### Saved entries
┌────────
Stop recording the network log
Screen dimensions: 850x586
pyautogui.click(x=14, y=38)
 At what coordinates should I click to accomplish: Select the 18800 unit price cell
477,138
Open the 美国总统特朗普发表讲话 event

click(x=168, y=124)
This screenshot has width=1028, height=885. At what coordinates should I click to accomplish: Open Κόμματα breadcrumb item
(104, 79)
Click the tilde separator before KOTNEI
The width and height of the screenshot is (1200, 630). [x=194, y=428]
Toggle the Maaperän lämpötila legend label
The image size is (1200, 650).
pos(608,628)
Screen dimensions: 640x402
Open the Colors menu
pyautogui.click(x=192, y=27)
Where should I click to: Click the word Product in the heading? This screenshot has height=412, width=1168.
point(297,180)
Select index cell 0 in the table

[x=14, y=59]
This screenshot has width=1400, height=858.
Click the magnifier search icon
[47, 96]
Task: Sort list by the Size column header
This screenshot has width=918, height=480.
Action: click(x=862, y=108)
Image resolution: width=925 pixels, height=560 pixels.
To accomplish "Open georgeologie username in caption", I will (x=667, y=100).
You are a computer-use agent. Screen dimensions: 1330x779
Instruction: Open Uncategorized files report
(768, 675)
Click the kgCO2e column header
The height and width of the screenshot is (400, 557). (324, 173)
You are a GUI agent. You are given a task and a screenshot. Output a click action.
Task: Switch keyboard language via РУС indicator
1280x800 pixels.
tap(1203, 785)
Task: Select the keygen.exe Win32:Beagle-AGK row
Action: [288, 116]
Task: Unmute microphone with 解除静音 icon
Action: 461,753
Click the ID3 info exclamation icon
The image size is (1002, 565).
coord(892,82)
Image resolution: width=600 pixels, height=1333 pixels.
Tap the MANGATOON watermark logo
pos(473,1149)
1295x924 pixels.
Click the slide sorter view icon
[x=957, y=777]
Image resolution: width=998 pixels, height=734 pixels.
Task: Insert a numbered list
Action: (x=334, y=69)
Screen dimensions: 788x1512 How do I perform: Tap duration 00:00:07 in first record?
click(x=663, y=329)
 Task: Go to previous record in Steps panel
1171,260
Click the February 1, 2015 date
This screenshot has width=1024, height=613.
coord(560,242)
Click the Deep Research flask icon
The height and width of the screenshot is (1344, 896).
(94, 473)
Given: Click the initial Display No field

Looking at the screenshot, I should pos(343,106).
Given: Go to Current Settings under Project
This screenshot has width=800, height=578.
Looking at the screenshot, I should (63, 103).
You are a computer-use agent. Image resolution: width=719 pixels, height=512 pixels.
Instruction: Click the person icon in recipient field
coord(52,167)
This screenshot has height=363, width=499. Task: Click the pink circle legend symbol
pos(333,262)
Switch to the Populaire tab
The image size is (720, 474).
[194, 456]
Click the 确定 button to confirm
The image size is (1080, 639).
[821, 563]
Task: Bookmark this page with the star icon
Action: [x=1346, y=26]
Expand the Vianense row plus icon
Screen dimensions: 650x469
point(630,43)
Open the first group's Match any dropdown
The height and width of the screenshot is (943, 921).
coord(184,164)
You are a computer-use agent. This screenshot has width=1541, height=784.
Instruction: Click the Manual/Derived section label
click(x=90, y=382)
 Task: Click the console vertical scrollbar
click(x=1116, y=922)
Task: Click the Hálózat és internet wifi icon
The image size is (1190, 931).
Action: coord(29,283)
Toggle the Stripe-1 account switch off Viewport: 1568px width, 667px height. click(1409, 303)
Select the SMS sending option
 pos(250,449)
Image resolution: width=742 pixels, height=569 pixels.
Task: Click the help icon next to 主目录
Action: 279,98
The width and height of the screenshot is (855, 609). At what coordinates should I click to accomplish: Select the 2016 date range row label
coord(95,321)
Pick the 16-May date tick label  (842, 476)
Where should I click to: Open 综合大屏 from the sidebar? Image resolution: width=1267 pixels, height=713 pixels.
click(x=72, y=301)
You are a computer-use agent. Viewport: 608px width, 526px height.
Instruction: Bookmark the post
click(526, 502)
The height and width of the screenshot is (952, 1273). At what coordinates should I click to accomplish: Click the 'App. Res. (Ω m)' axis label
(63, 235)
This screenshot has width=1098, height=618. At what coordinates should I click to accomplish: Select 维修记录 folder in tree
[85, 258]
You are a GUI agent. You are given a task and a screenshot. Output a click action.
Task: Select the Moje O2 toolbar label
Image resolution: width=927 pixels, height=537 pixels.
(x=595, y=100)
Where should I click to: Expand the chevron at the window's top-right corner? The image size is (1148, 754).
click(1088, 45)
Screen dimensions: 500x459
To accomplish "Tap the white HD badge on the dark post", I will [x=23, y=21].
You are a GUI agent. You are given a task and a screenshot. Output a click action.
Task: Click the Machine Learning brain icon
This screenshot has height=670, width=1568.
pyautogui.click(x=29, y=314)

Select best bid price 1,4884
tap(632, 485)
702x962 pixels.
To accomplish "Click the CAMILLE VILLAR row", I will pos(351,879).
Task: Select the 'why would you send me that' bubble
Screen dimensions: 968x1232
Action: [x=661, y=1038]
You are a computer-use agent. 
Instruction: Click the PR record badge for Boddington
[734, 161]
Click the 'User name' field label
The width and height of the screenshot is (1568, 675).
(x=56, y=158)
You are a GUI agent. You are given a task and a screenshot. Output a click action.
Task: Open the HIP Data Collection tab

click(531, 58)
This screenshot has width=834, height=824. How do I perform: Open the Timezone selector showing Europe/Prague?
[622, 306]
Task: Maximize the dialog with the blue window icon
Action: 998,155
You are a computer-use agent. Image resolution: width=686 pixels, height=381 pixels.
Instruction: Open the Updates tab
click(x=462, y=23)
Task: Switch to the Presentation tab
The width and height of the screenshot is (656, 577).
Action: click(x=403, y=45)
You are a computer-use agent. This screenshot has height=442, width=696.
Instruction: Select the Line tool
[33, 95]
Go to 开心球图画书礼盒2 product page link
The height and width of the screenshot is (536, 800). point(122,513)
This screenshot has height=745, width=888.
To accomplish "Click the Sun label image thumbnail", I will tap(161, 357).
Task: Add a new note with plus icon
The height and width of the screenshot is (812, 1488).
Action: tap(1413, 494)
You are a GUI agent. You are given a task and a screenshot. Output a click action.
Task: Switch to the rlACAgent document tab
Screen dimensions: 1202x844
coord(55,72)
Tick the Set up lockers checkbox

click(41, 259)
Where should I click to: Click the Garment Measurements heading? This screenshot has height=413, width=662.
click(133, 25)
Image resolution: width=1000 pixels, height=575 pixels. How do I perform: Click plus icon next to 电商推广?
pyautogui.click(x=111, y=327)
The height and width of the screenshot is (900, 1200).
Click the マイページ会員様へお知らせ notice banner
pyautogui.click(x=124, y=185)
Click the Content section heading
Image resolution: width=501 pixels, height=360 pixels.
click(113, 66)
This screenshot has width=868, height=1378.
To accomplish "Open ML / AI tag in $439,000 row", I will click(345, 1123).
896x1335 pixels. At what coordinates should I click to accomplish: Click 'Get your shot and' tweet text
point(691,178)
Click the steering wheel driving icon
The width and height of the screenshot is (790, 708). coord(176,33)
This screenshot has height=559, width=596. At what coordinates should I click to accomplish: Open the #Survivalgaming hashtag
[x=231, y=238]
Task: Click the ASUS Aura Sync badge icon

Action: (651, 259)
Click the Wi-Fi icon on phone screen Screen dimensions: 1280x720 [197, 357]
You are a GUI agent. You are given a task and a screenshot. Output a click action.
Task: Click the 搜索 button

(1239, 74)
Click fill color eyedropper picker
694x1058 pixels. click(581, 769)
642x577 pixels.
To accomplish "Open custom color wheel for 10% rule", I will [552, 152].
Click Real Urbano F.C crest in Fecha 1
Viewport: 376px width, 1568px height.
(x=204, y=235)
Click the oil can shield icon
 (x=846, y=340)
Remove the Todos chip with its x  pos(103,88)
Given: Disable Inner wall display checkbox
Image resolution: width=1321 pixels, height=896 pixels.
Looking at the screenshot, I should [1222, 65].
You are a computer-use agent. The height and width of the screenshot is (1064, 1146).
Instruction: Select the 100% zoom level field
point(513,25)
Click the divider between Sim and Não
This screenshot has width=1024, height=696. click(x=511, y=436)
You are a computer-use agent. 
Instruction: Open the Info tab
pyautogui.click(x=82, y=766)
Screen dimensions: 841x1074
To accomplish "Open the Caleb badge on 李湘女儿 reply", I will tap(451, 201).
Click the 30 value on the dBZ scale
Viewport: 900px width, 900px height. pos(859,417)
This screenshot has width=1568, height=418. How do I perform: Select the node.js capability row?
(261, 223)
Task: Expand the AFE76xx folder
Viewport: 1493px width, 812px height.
└────────
### PROBLEM DESCRIPTION
What you give back should be only the lines of the records above, starting at the line with "The image size is (1002, 565)." and ending at the line with "1295x924 pixels.", restated word for word.

### ANSWER TO THIS EXERCISE
The image size is (1002, 565).
coord(892,82)
Image resolution: width=600 pixels, height=1333 pixels.
Tap the MANGATOON watermark logo
pos(473,1149)
1295x924 pixels.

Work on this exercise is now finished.